CLI Whisperer

A professional voice-to-text terminal user interface (TUI) application that combines the power of OpenAI's Whisper for speech recognition with GPT for intelligent text formatting. Features a modern, responsive interface with comprehensive export capabilities, Spotify integration, and advanced recording controls.
Features
Audio & Recording
- High-quality audio recording with configurable duration (15s - 5min+)
- Real-time audio level meter with waveform visualization
- Adjustable recording controls with preset duration buttons
- Graceful recording management with manual stop capability
- Minimum recording length validation for quality assurance
AI-Powered Transcription
- OpenAI Whisper integration for accurate speech-to-text
- Multiple Whisper model support (tiny, base, small, medium, large)
- Intelligent text formatting with OpenAI GPT models
- Dual transcription modes - raw and AI-enhanced text
- Comprehensive error handling with fallback mechanisms
Modern TUI Interface
- 8 professional themes (EDM Synthwave, Cyberpunk, Marc Anthony, Professional, etc.)
- Responsive design optimized for all terminal sizes
- Tabbed interface with smooth navigation
- Real-time status updates and progress indicators
- Pulse animations and visual feedback systems
Spotify Integration
- Playback control (play/pause, next/previous, shuffle, repeat)
- Real-time status display with track information
- Interactive controls directly in the TUI
- Smart auto-pause during recording sessions
Advanced Export System
- 6 export formats: TXT, Markdown, JSON, CSV, DOCX, PDF
- Batch export capabilities for all transcriptions
- Filtering options by date, directory, and text content
- Metadata inclusion with timestamps and file paths
- Custom output locations and file naming
Comprehensive Keyboard Shortcuts
- 38 keyboard shortcuts for all major functions
- Power-user optimized workflow
- Intuitive key bindings following standard conventions
- Context-sensitive help system
File Management
- Intelligent file organization with automatic rotation
- History tracking with searchable database
- Directory-aware storage with working directory tracking
- Automatic cleanup of old files
- Backup and recovery systems
Table of Contents
Installation
Prerequisites
- Python 3.10+ (required for OpenAI Whisper compatibility)

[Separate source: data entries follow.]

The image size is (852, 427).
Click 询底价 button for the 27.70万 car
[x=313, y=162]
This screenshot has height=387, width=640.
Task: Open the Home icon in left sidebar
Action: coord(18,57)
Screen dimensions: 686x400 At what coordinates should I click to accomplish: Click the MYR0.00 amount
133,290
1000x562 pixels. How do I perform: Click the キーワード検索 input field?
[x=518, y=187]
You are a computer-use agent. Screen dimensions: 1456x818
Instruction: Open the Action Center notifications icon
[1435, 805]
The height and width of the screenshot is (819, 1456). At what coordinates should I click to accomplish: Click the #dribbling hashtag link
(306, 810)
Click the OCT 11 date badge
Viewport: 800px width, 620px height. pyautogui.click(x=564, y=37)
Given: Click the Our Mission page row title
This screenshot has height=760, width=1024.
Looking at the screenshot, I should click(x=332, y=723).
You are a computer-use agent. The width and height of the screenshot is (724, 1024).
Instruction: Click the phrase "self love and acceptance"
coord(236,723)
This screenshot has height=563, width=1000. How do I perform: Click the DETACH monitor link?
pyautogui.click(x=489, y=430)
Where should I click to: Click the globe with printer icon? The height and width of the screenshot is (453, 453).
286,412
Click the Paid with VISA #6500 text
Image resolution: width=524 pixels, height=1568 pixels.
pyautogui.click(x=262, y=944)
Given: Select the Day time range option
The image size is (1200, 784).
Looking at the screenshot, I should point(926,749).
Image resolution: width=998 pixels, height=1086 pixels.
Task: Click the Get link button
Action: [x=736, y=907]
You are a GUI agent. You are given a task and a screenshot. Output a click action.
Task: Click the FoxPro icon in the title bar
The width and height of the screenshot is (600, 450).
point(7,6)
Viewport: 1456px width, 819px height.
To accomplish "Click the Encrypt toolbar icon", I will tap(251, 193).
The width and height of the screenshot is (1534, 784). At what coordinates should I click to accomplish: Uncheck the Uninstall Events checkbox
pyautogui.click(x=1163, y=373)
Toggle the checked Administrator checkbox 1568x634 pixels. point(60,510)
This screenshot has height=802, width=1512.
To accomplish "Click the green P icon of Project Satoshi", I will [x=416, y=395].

- pip or uv package manager
- OpenAI API key (optional, for text formatting)
- Microphone access for recording
- Spotify CLI (optional, for music integration)
Quick Install with UV (Recommended)
uv pip install -e .
git clone https://github.com/VinnyVanGogh/cli-whisperer.git
cd cli-whisperer
uv pip install -e .
Install with Pip
git clone https://github.com/VinnyVanGogh/cli-whisperer.git
cd cli-whisperer
python -m venv venv
source venv/bin/activate
pip install -e .
System Dependencies
brew install portaudio
sudo apt-get install portaudio19-dev python3-pyaudio
Quick Start
1. Basic Recording
cli-whisperer
cli-whisperer --duration 120 --format
cli-whisperer --once
2. TUI Mode
cli-whisperer --tui
cli-whisperer --tui --theme professional
3. Configuration
export OPENAI_API_KEY="your-api-key-here"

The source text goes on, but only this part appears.